"María partió y fue sin demora a un pueblo de la montaña de Judá", a la casa de su prima Isabel que, según lo que le había dicho el Ángel, a pesar de su vejez estaba embarazada, la que consideraban estéril.
En el momento de la anunciación del ángel a María descubrimos en ella una disposición total para hacer la Voluntad de Dios: ¡He aquí la esclava del Señor! Hágase en mí según tu palabra". Tenía el corazón totalmente abierto a la Palabra para poder dejarse conducir por lo que Dios le pedía.
Y, por eso mismo, pudo, sin que le dijeran nada, tomar la decisión de "salir sin demora" a la casa de Isabel, porque su prima, seguramente, necesitaría ayuda.
María nos enseña así que no debemos esperar a que alguien nos pida ayuda, sino salir a su encuentro para ayudar, aunque no sepamos, ciertamente, si lo necesita o no. Tenemos que estar ahí porque el amor nos llama a dar amor, y el amor se nota en el servicio al otro, en la disponibilidad que tenemos para estar junto a quien nos necesita.
Porque así como la fe sin obras es muerta, el amor sin obras también está muerto, porque como dice san Juan en su carta: "quien dice que ama a Dios a quien no ve, y no ama a su hermano a quien ve, es un mentiroso". Y la mentira se ve, siempre, en nuestra manera de actuar, o, mejor dicho, en nuestra manera de no actuar, en nuestras omisiones de amor y de servicio al que nos necesita.
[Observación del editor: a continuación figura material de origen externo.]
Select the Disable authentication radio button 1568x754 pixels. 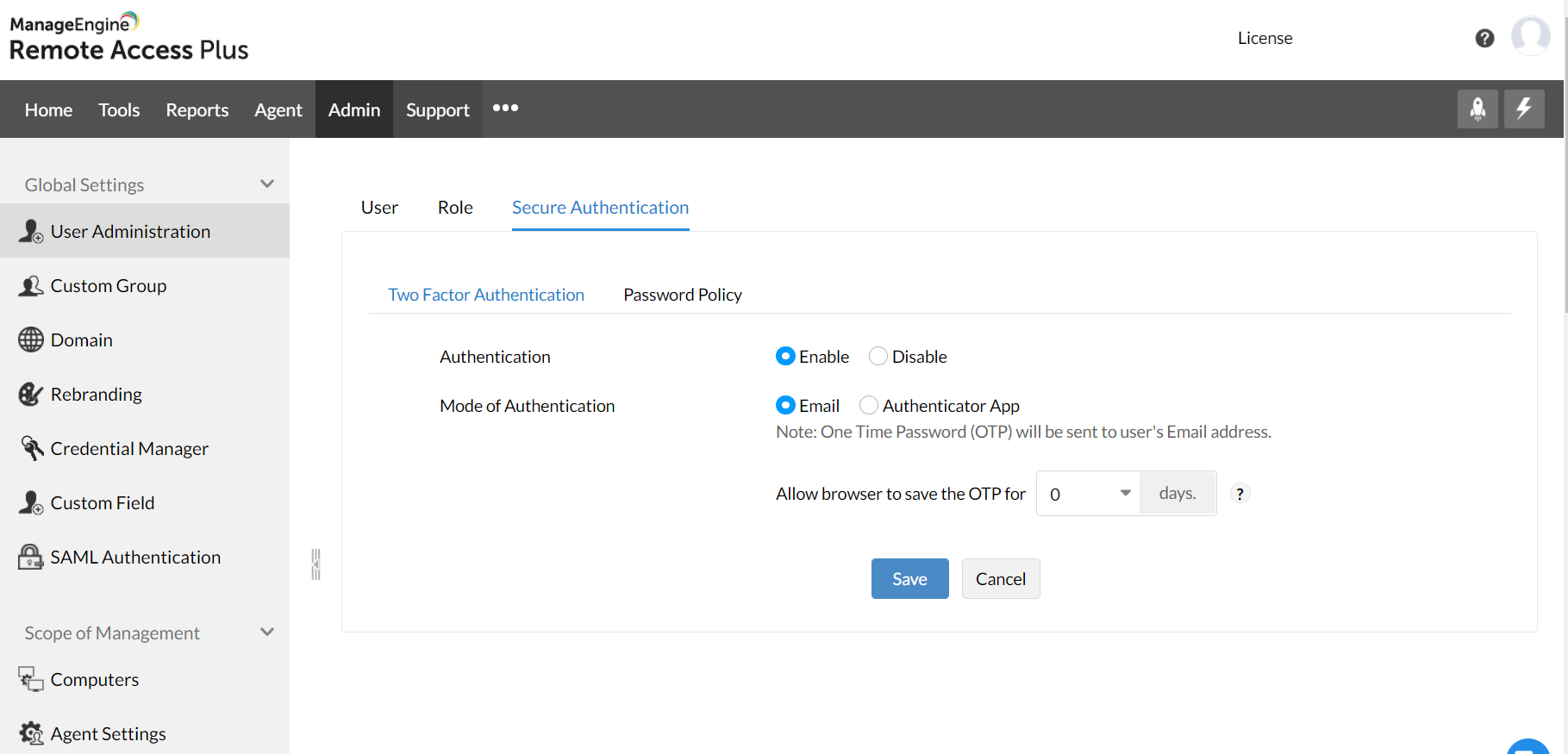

Está claro que, muchas veces, cuando estamos impedidos por enfermedades o por edad, no podemos salir presurosos a ver a alguien y tenderle una mano. Y , por eso, María también nos enseña otra forma de actuar: la intercesión ante Jesús, como lo hizo en las bodas de Caná de Galilea. Aunque no podamos ir físicamente a ver a nuestro hermano necesitado, nuestra oración será el acto de amor y servicio que podamos ofrecerle, porque la oración de intercesión, también es necesaria: María no hace los milagros, sino que le pide a Su Hijo y al Padre que obren el milagro. Nosotros no podremos llegar a todos, pero podemos ofrecer nuestra oración y sacrificios por todos los que necesitan de la Gracia para poder llegar al Señor.
María nos enseña que siempre tenemos que tener disponibilidad no sólo para Dios, sino para servir a nuestros hermanos. Las dos van unidas de la mano, pues una sin la otra carecen de una buena dimensión: está bien y es necesario disponer el corazón para Dios, y Él siempre nos enviará a servir a nuestros hermanos, sin excusas.